Hence, the real zeros for polynomial $\left(2x^2+4x+1\right)$ are $\frac{-2+\sqrt{2}}{2}\text{ and }\frac{-2-\sqrt{2}}{2}$.

(b)

To determine

To calculate: The real zeros of polynomial, $\left(x^2-8x+16\right)$.

Answer to Problem 1CP

Solution:

The real zeros for polynomial $\left(x^2-8x+16\right)$ are $\text{4 and }4$.

Explanation of Solution

Given information:

The polynomial is $\left(x^2-8x+16\right)$.

Formula used:

If $a{x}^2+bx+c=0$, where $a\ne 0$ is a quadratic equation, then real zeros (x) is given by,

$x=\frac{-b\pm \sqrt{b^2-4ac}}{2a}$

Calculation:

Consider the polynomial,

$\left(x^2-8x+16\right)$

Compare the quadratic equation $\left(x^2-8x+16\right)$ with general quadratic equation $\left(a{x}^2+bx+c\right)$ and find out the value of a, b and c that is,

$a=1,b=-8\text{ and }c=16$.

Now apply, the formula of real zeros for quadratic equation $a{x}^2+bx+c=0$,

$x=\frac{-b\pm \sqrt{b^2-4ac}}{2a}$

Substitute, $1$ for $a$, $-8$ for $b$ and $16$ for $c$ in above equation.

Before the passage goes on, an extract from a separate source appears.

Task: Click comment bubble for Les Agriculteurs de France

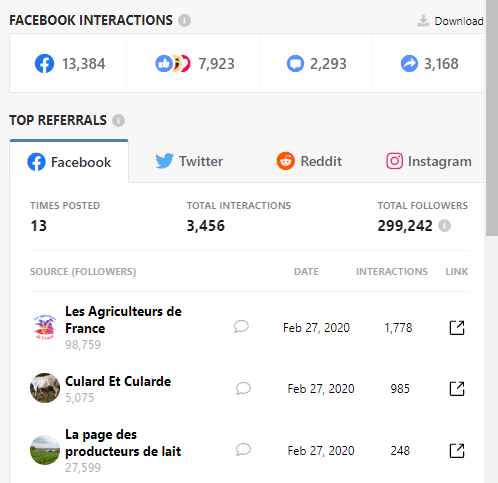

$x=\frac{-\left(-8\right)\pm \sqrt{{\left(-8\right)}^2-4\left(1\right)\left(16\right)}}{2\left(1\right)}$

The real zeros for quadratic equation $\left(x^2-8x+16\right)$,

$\begin{array}{c}x=\frac{-\left(-8\right)\pm \sqrt{{\left(-8\right)}^2-4\left(1\right)\left(16\right)}}{2\left(1\right)}\\ =\frac{8\pm \sqrt{64-64}}{4}\\ =\frac{8}{2}\\ =4\end{array}$

Hence, the real zeros for polynomial $\left(x^2-8x+16\right)$ are $\text{4 and }4$.

(c)

To determine

To calculate: The real zeros of polynomial, $\left(2x^2-x+5\right)$.

Answer to Problem 1CP

Solution:

There are no real zeros for polynomial $\left(2x^2-x+5\right)$.

Explanation of Solution

Given information:

The polynomial is $\left(2x^2-x+5\right)$.

Formula used:

If $a{x}^2+bx+c=0$, where $a\ne 0$ is a quadratic equation, then real zeros (x) is given by,

$x=\frac{-b\pm \sqrt{b^2-4ac}}{2a}$

The value of $i$ is $\sqrt{-1}$.

Here, complex number is $i$.

Calculation:

Consider the polynomial,

$\left(2x^2-x+5\right)$

Compare the quadratic equation $\left(2x^2-x+5\right)$ with general quadratic equation $\left(a{x}^2+bx+c\right)$ and find out the value of a, b and c that is,

$a=2,b=-1\text{ and }c=5$.

Now apply, the formula of real zeros for quadratic equation $a{x}^2+bx+c=0$,

$x=\frac{-b\pm \sqrt{b^2-4ac}}{2a}$

The real zeros for quadratic equation $\left(2x^2-x+5\right)$ are given by

$x=\frac{-\left(-1\right)\pm \sqrt{{\left(-1\right)}^2-4\left(2\right)\left(5\right)}}{2\left(2\right)}$

The real zeros for quadratic equation $\left(2x^2-x+5\right)$,

$\begin{array}{c}x=\frac{-\left(-1\right)\pm \sqrt{{\left(-1\right)}^2-4\left(2\right)\left(5\right)}}{2\left(2\right)}\\ =\frac{1\pm \sqrt{1-40}}{4}\\ =\frac{1\pm \sqrt{-39}}{4}\\ =\frac{1\pm \sqrt{39}i}{4}\end{array}$

Since, the zeros of polynomial are complex number $\frac{1+\sqrt{39}i}{4}\text{ and }\frac{1-\sqrt{39}i}{4}$.

Thus, there is no real zeros for polynomial $\left(2x^2-x+5\right)$.